Postura: La postura del cuerpo tiene una gran importancia en la oración. Sin duda es el alma quien ora, no el
cuerpo; pero, dadas sus íntimas relaciones, la actitud corporal repercute en el alma y establece una especie
de armonía y sincronización entre las dos. En general, conviene una postura humilde y respetuosa. Lo ideal
es hacerla de rodillas, pero esta regla no debe llevarse hasta la rigidez o exageración. En la Sagrada Escritura
hay ejemplos de oración en todas las posturas imaginables; de pie (Jdt 13,6; Lc 18,13): sentado (1 Rey 7,18);
de rodillas (Lc 22,41; Hch 7,60); postrado en tierra (1 Rey 18,42; Jdt 9,1; Mc 14,35), y hasta en el lecho (Sal
6,7).
Duración: La duración de la oración mental no puede ser la misma para todas las almas y géneros de vida. El
principio general es que debe estar en proporción con las fuerzas, el atractivo y las ocupaciones de cada uno.

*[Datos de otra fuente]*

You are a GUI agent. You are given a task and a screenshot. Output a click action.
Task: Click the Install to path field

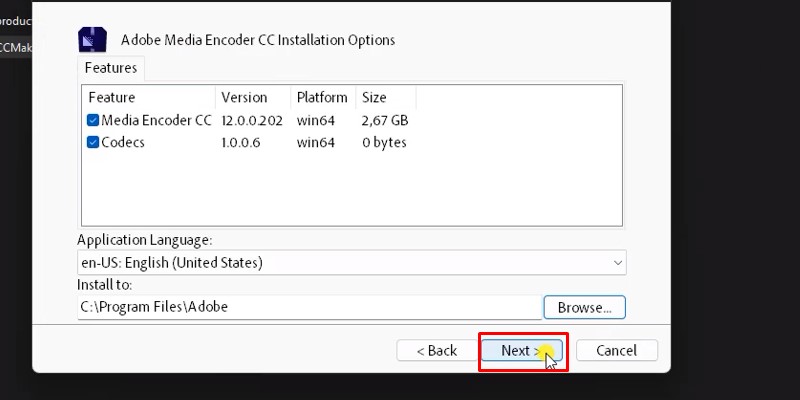click(x=308, y=307)
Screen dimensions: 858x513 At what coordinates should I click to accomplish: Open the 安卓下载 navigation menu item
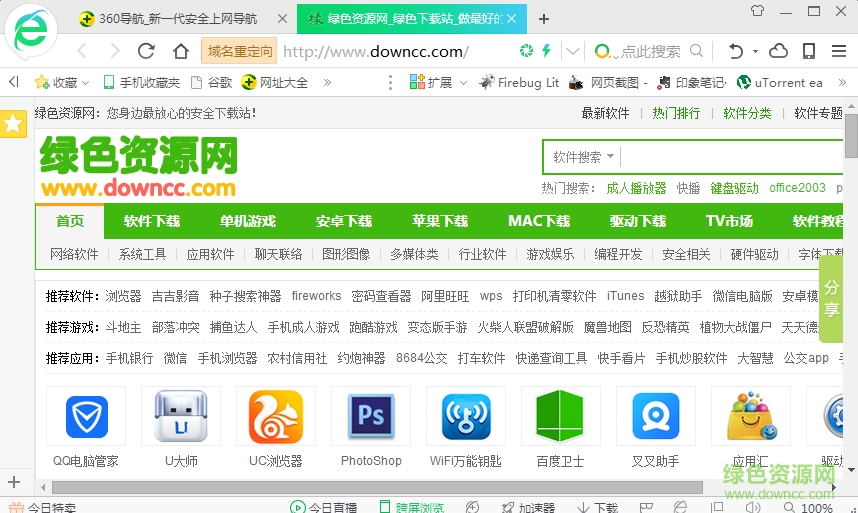(x=344, y=221)
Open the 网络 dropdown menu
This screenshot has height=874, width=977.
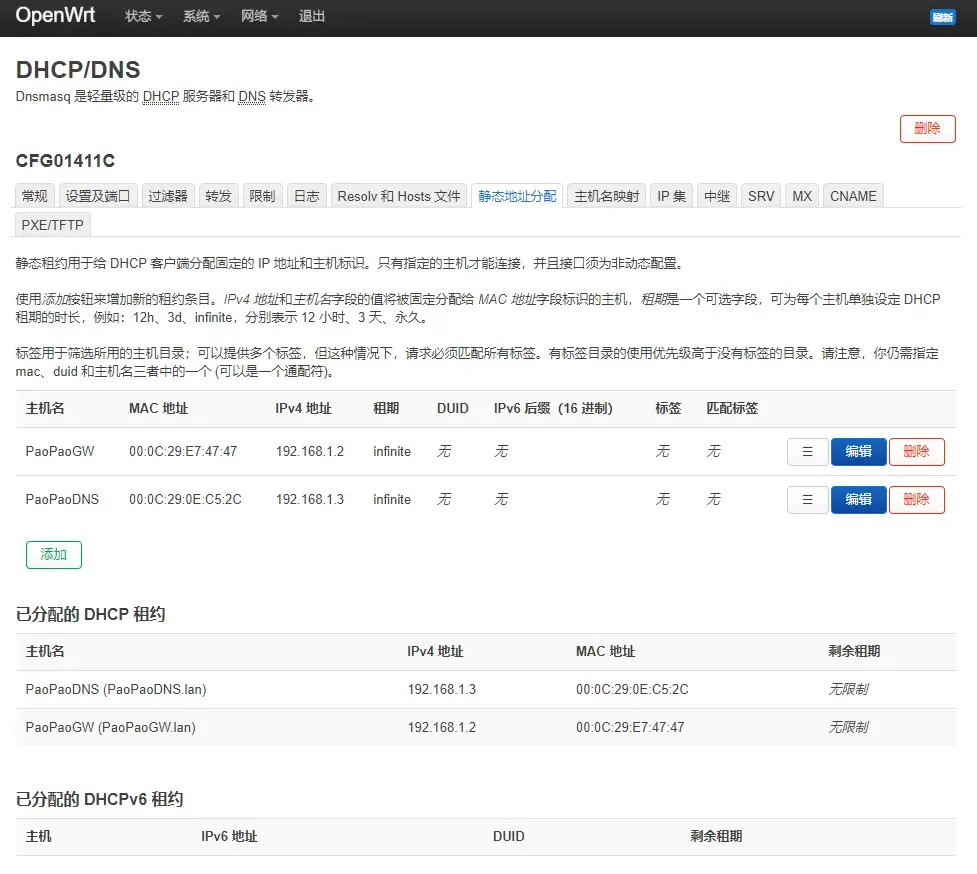260,17
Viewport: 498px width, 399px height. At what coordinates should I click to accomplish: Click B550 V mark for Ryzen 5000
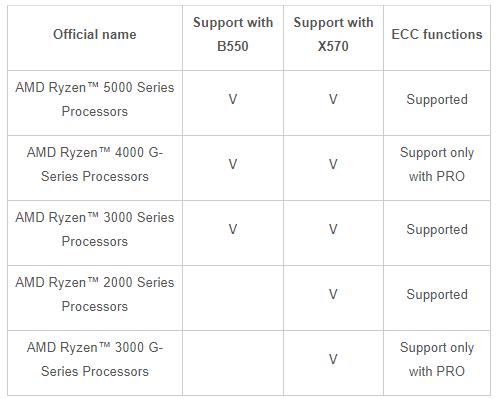[x=233, y=99]

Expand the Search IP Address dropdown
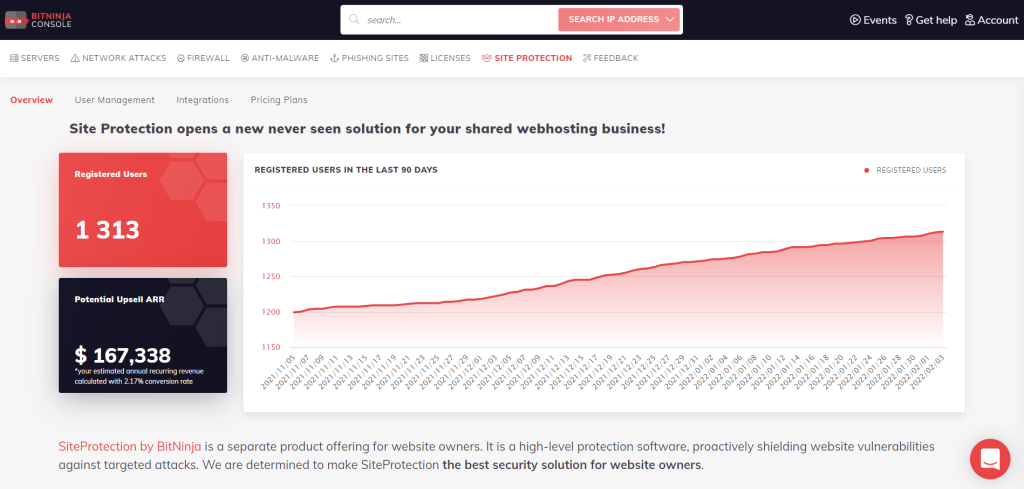click(619, 20)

Se comprende que, si el tiempo es demasiado corto, apenas se hará otra cosa que despejar la imaginación y
preparar el corazón; y cuando se está ya preparado y debiera empezar el ejercicio, se deja. Por esto con
razón se aconseja que se tome, para hacer oración, el más largo tiempo posible; y mejor fuera darle una sola
vez largo tiempo, que en dos veces poco tiempo cada una.
Después de haberse puesto en clima de oración, se invoca al Espíritu Santo para que nos llene con su
presencia; luego se empieza de la siguiente manera:
Alabanza y adoración: se eleva el espíritu a la alabanza y adoración del Señor con salmos, palabras
espontáneas, cánticos, etc.
Petición de perdón y reparación: se le suplica al Señor que nos perdone por los pecados de acción u omisión
que hemos cometido. Además se hacen actos de amor y reparación por ellos.
Acción de gracias: se contempla atentamente todas las bendiciones espirituales y materiales que hemos
recibido de Dios y se da gracias por ellas.
Petición por los demás: Muchas personas nos piden oración. Este es el momento para orar por ellas, ojalá
con nombre propio.
Petición por las propias necesidades (espirituales y materiales): En primer lugar se piden con fe las gracias
espirituales que más necesitamos para ser santos, pues esto es lo que más nos conviene para nuestra alma.
Después se pide por nuestras necesidades materiales sometiéndonos amorosamente a la Voluntad de Dios y
sabiendo que sólo se nos concederán si nos convienen para la Salvación Eterna.
Escucha de la Voz de Dios y propósitos: La oración no es un monólogo donde yo hablo y Dios escucha; no, la
oración es un diálogo donde ambos hablamos y escuchamos. Por esto, al final de nuestra oración debemos
escuchar en silencio la voz de Dios, dejar que esas mociones hablen a nuestra alma, leer en los
acontecimientos que hemos vivido recientemente qué nos quiere decir el Señor, pero sobre todo, qué nos
quiere decir el Señor con la Palabra de Dios proclamada ese día en la Eucaristía.
Se termina con una oración de Consagración a la Santísima Virgen para que sea Ella la que custodie los frutos
espirituales de esta oración de intimidad.